Large-scale, High-speed Combustion Events

Figure published by Con Edison giving one possible answer to the question ‘Why Do Manholes Explode?’

Researchers at CCL are conducting fundamental yet applied research on detonation and deflagration events at large scale in constant volume systems. This work is in conjunction with other CCNY engineering research laboratories to understand conditions of high energy release events, such as those which result in the potentially dangerous launching of manhole covers from the roadbed. The facilities at CCL allow for the validation of mitigation strategies for the high pressure reaction fronts. The measurement of stereoscopic data from these high-speed chemical and electrical events allows for an experimentally-derived understanding of complex hydrocarbon mixtures. The goal of this research is to reduce the safety risks associated with manhole events which occur throughout New York City and beyond. 

Corrosion of Superalloy Materials

All combustion-based systems, such as cement kilns, Waste-to-Energy (WtE) facilities or fossil fuel power plants are significantly impacted by high-temperature corrosion. Primary factors affecting corrosion are the high operating temperatures, acid gases in the flue gas produced from elements in the fuels, and simultaneous impacts of elements and ash combining to form unusual eutectics.  Chemical species found in the ash of WtE boilers, and cement kiln units contain a variety of complexes that adhere to surfaces, thus increasing material loss rates due to erosion and accelerated corrosion. In general the WtE industry spends about a third of the annual maintenance budget towards corrosion-related maintenance.

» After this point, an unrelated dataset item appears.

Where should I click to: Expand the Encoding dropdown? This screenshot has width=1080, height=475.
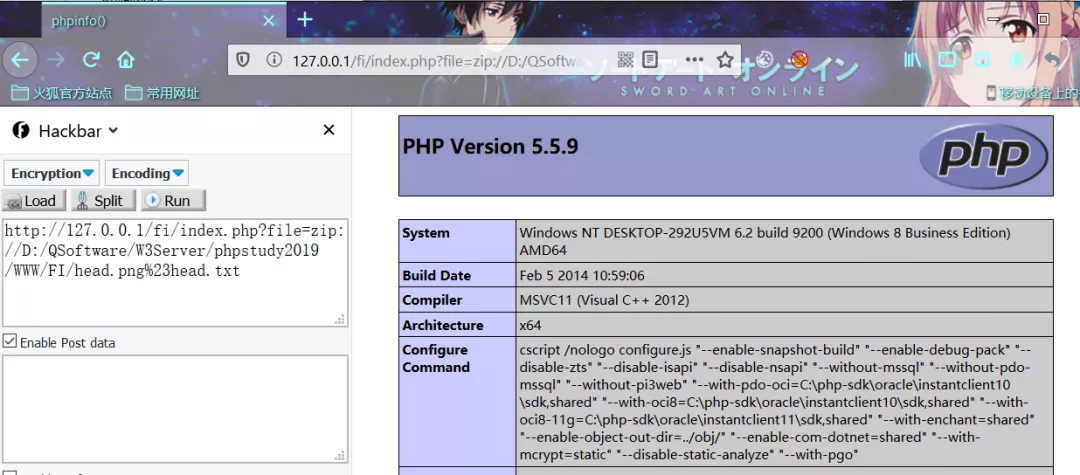coord(147,173)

WTE corrosion research at CCL focuses on characterizing the suitability of various alloys for use in WTE plants. An approach was developed to use a lab-scale apparatus that exposes candidate alloy test coupons to a simulated flue gas composition of any industry ranging from waste to energy or cement kiln operations at a temperature range of 450-1100℃. This includes understanding the corrosion surface and comparisons of their corrosion resistance in combustion environments that simulate the gas species and thermal gradients encountered during actual operations.

Corrosion mechanism in super alloy materials (Adapted from T. Sharobem’s

Related publications:

  1. Sharobem T. T. (2017) Mitigation of High-Temperature Corrosion Waste-to-Energy power plants. PhD Thesis Columbia University.
  2. Lee S. H. (2009) High-Temperature Corrosion Phenomena in Waste-to-Energy Boilers. PhD Thesis Columbia University.
  3. Lee S. H., Themelis N. J., and Castaldi M. J. (2007) High-Temperature Corrosion in Waste-to-Energy Boilers. Journal of Thermal Spray Technology 16(1): 104.
  4. Kawahara Y (2016) An Overview on Corrosion-Resistant Coating Technologies in Biomass/Waste-to-Energy Plants in Recent Decades. Coatings 6(34):
  5. Kawahara Yuzu, Sasaki Kouji, Nakagawa Yuuji (2006) Development and Application of High Cr-high Si-Fe-Ni Alloys to High Efficiency Waste-to-energy Boilers. Materials Science Forum 522-523: 513-522. 

Landfill Gas to Energy

Research is being conducted by CCL to leverage waste as a valuable resource for energy recovery. Through capture and utilization of landfill gas, sanitary landfills in the United States can achieved reduction in methane emissions, which is of critical importance as the contribution to anthropogenic climate change from generated landfill gas (LFG) is well-established. Conversion of methane to carbon dioxide, posing a lower global warming potential, via flaring is relatively straightforward to implement, yet it foregoes an opportunity for energy recovery.  

Figure from Harnessing landfill gas (LFG) for electricity: A strategy to mitigate greenhouse gas (GHG) emissions in Jakarta (Indonesia) by Kurniawan et. al.

Emissions and performance data has been collected from the operation of an internal combustion engine as a stationary power source operating on surrogate landfill gas blends. Building on the landfill gas reforming research by prior CCL researchers, feasibly upgraded landfill gas has been shown to produce sufficiently robust engine performance for adequate power generation under load. CO and HC+NOx emissions were found to meet EPA and CARB standards for equivalently powered commercial engines which have been certified in the same model year as the tested engine. 

With a potential for both greenhouse gas reduction and energy recovery achieved via the utilization of landfill gas, this facet of the landfill pathway for waste management could be greatly impactful.